INSTRUCTIONS FOR THE TASK:
Please set down exactly the lines from the one that contains "Instruction: Undo action" through the end of the material, leaving out every picture.
+ + +
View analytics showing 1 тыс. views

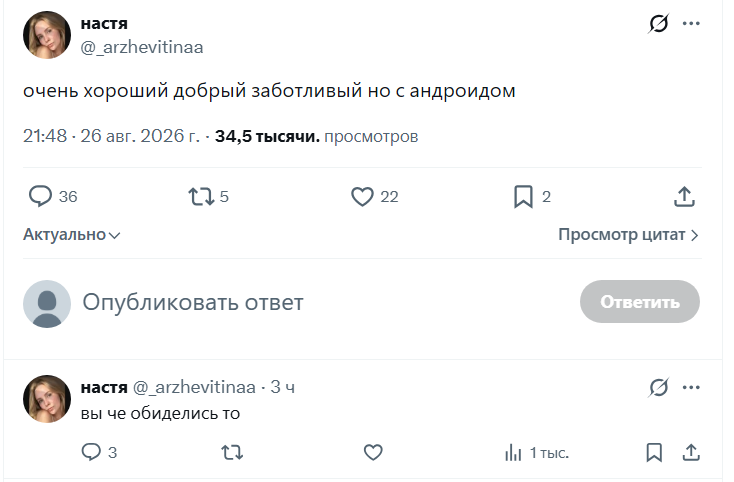pos(536,453)
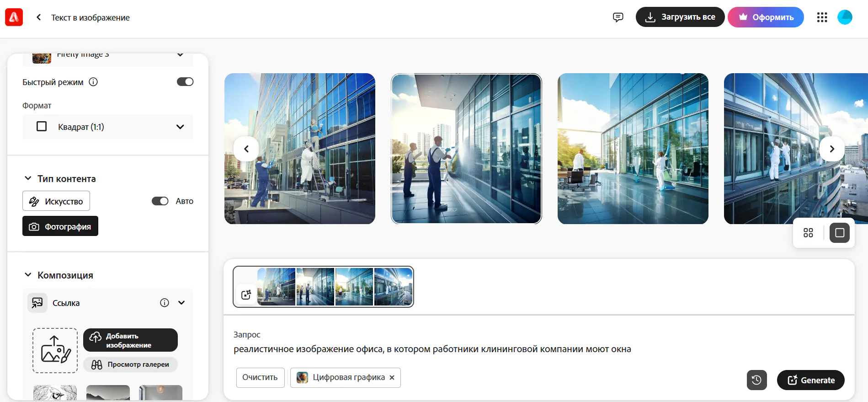Select Фотография content type

point(60,226)
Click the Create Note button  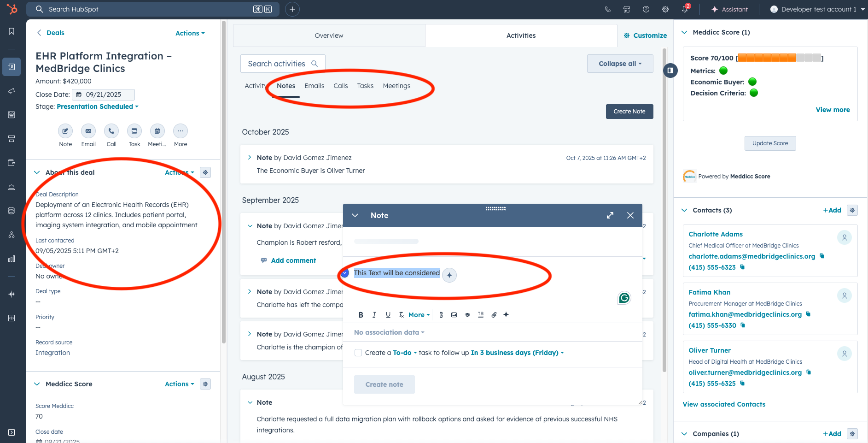pos(629,112)
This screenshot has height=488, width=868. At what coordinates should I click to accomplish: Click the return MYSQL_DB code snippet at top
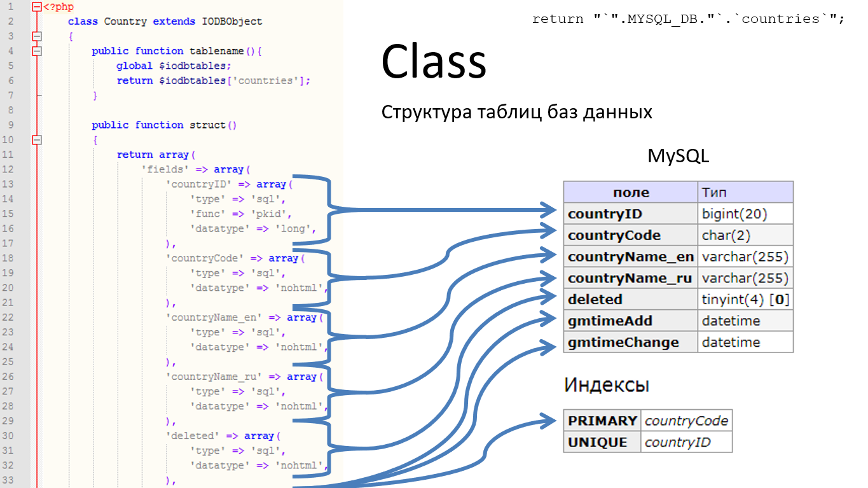687,19
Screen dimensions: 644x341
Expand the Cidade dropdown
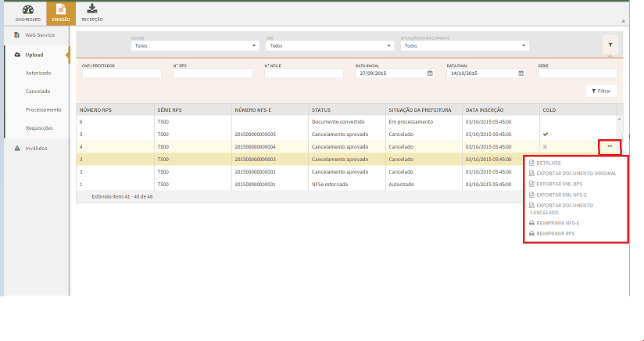click(195, 46)
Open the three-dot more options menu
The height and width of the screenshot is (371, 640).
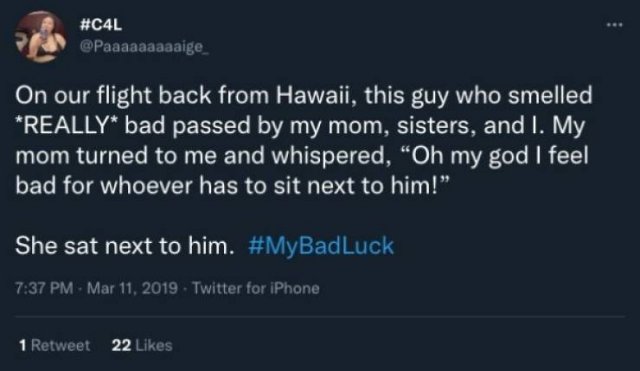(614, 25)
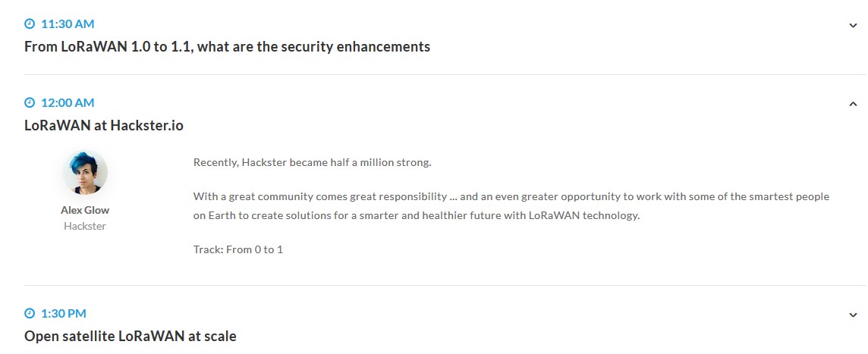The width and height of the screenshot is (868, 354).
Task: Select the 'From LoRaWAN 1.0 to 1.1' session title
Action: click(x=227, y=47)
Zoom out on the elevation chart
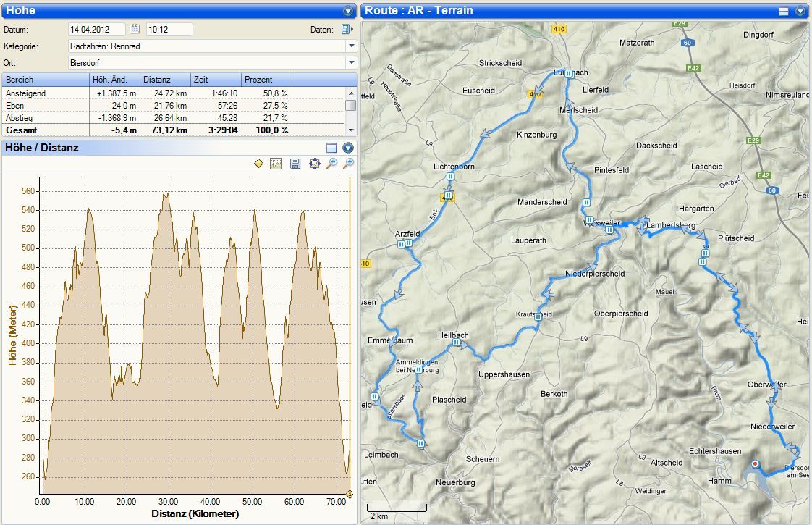 point(331,164)
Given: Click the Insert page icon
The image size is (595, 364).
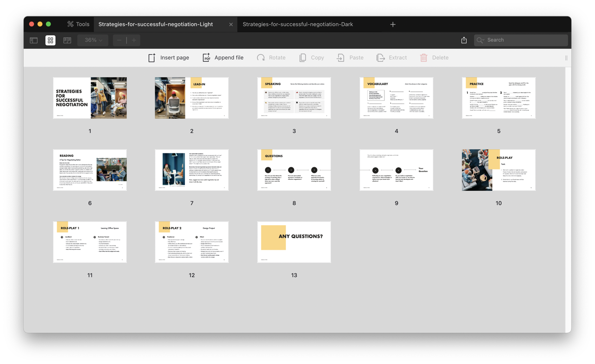Looking at the screenshot, I should (x=152, y=58).
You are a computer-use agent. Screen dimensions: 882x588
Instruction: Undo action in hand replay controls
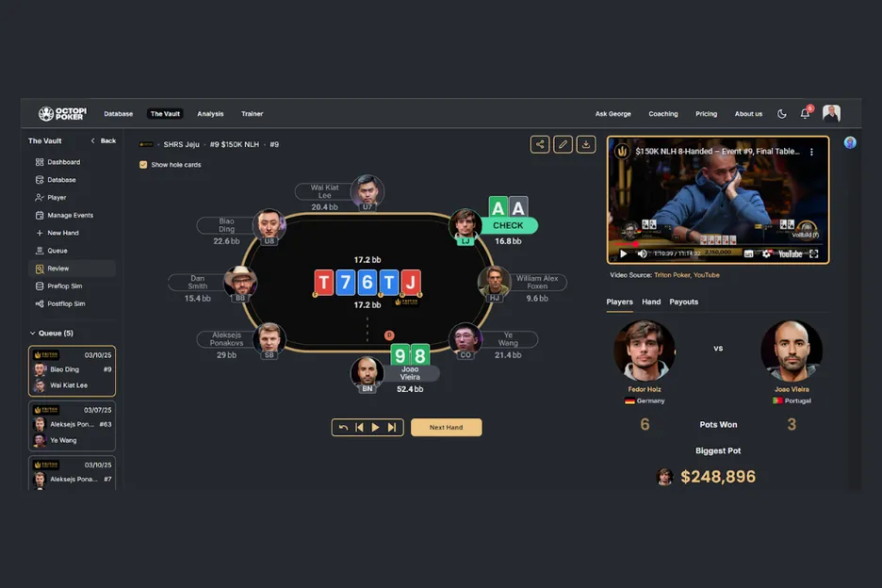pyautogui.click(x=343, y=428)
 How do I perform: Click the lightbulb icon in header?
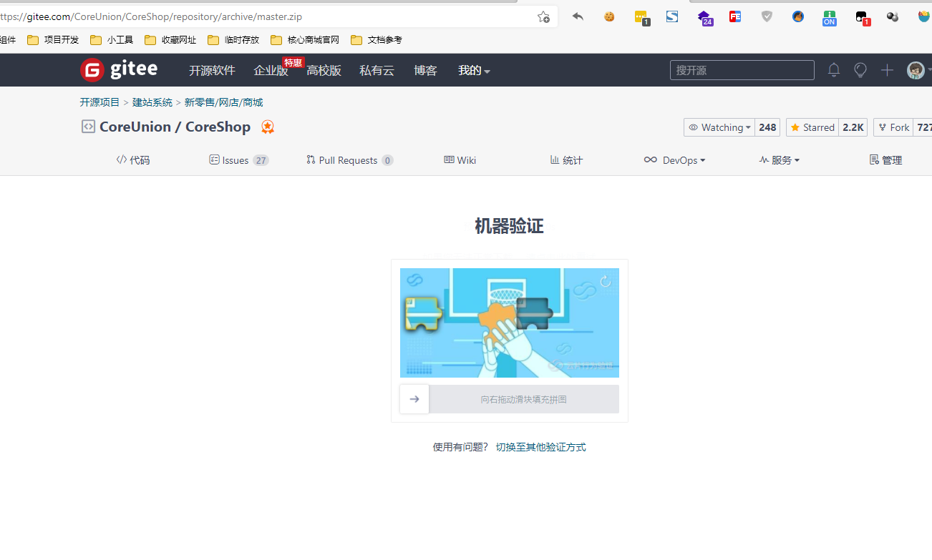860,70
+ + +
SOLUTION FOR THIS PROBLEM:
Instruction: Undo action in hand replay controls
pyautogui.click(x=343, y=428)
 How do I perform: Click the lightbulb icon in header?
860,70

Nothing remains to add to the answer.